For centuries, scholars have characterized eighteenth-century literary satire as an aggressive and specifically masculine practice and genre. This perception is clearly apparent in twentieth-century literary theory, in which critical investigations of satire focused almost exclusively on a handful of male writers (Pope, Swift, Dryden, Rochester, etc.) and repeatedly affirmed that, in the words of David Worcester, “no woman has ever made a mark in satire.” [i] Even recent critical anthologies and monographs dedicated to the historic study of satire have tended to overlook, or at least downplay, women’s contributions to the genre, maintaining that relatively few women wrote satire during the long eighteenth century and offering only a chapter here or there on a handful of works by women. In essence, much recent scholarship still accepts, as Ashley Marshall notes, that “the clichés about satire being a male form are legitimate.”[ii]
British Women Writers in the Long Eighteenth Century reverses this masculinist assumption. Building on the small quantity of previous articles and chapters by experts such as Melinda Rabb, Paul Baines, Claudia Kairoff, and others, this collection offers further evidence of the abundance of satiric work by eighteenth-century women writers. Our contributors theorize and showcase women’s witty literary engagement in debates about societal inequities and social justice issues across many venues of eighteenth-century British culture. Eighteenth-century women writers intentionally and consistently incorporated satire into their poetry, fiction, and other creative genres as a means to express themselves in public cultural debates and to forward feminine critiques on the topics of the day. In doing so, they contributed to the development of satiric forms and modes, publishing innovative, diverse satires in a wide range of genres that promoted reflection in their readers and prompted imitations and satirical responses from both male and female satirists.
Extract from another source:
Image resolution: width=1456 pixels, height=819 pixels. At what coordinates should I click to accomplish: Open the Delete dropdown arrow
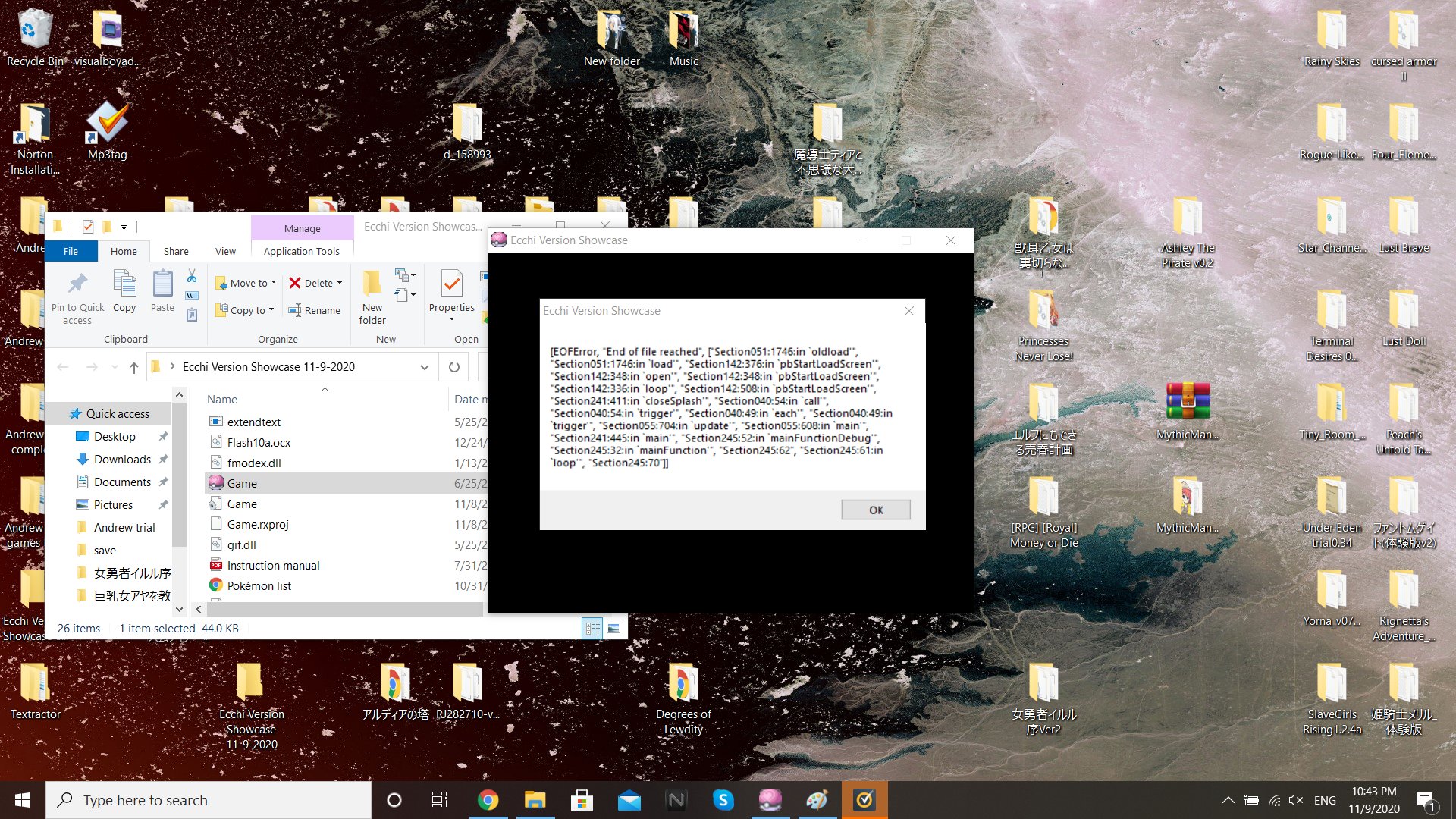pos(340,283)
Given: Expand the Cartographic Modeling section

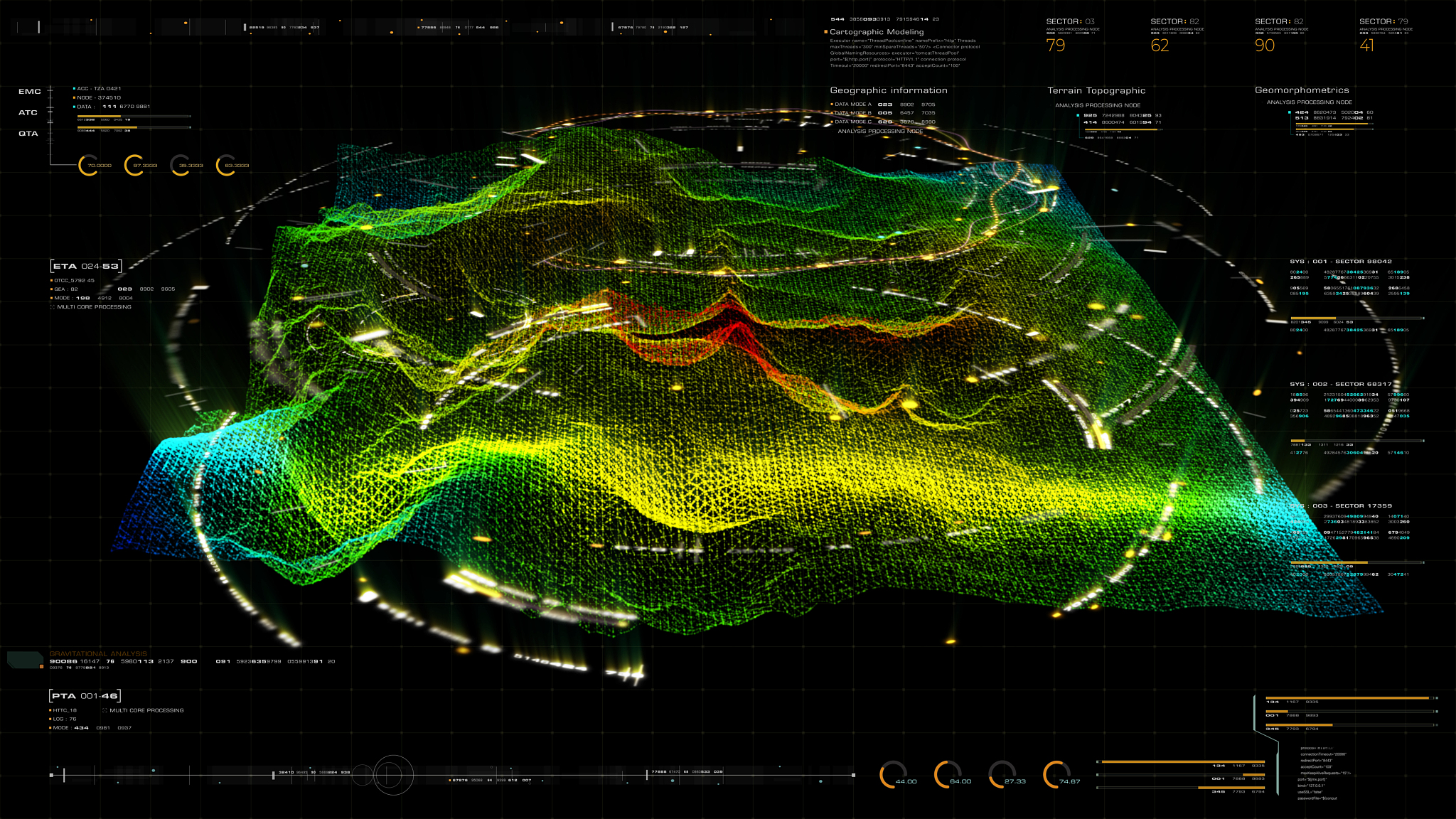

British Women Writers in the Long Eighteenth Century reflects the response of leading scholars in eighteenth-century literary studies to the critical omission of women from the history of satire and satire theory. Our goals are to explore the breadth and complexity of women’s satire during the long eighteenth century, to dismantle the operative assumption that women writers rarely engaged in the practice of literary satire, and to emphasize the ways in which women satirists offered important contributions to the development of the genre across the period. The thirteen essays in this collection innovatively analyze selected women as authors of satire and emphasize the creative ways in which they participate in the satiric tradition and particularly in what we have identified as three key categories of satiric practice: 1) the ventriloquizing of recognized satirists and satiric styles, 2) the reverse gendering of masculine satiric personas, metaphors, and devices, and 3) the act of feminine-centric invention, in which satire is employed to address uniquely feminine concerns. Beyond the collected essays, the collection also includes an appendix listing 58 women satirists of the period and selected titles of their work.
“Did women write satire during the long eighteenth century?” We hope this book enables scholars and readers to not only confidently answer “Yes!,” but to articulate the many ways in which women satirists developed and contributed to the genre.
[i] David Worcester, The Art of Satire (Cambridge, MA: Harvard University Press, 1940), 13.
[ii] Ashley Marshall, The Practice of Satire in England 1658 – 1770 (Baltimore, Johns Hopkins University Press, 2013), 28.